Version 3 (Current): 2020/03/26
What changed:
DICOM objects curated and added to the cancerimagingarchive.net
Version 2: 2019/05/14
What changed: DICOM SEG objects no longer encode empty slices to reduce object size. The coded terms used to describe the nodule annotations now use fewer non-standard (99QIICR) codes.
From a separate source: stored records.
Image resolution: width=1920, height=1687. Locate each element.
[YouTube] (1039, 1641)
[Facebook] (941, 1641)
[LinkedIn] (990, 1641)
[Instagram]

SegmentLabel attribute is populated in the DICOM SEG objects to list nodule annotation name instead of "Nodule", to help with readability
for the user.
Version 1: 2018/11/30
Note: Version 1 of this dataset is currently located in a shared Google Drive folder while undergoing verification. When testing is complete the Google Drive folder will be replaced by a different link to the final dataset.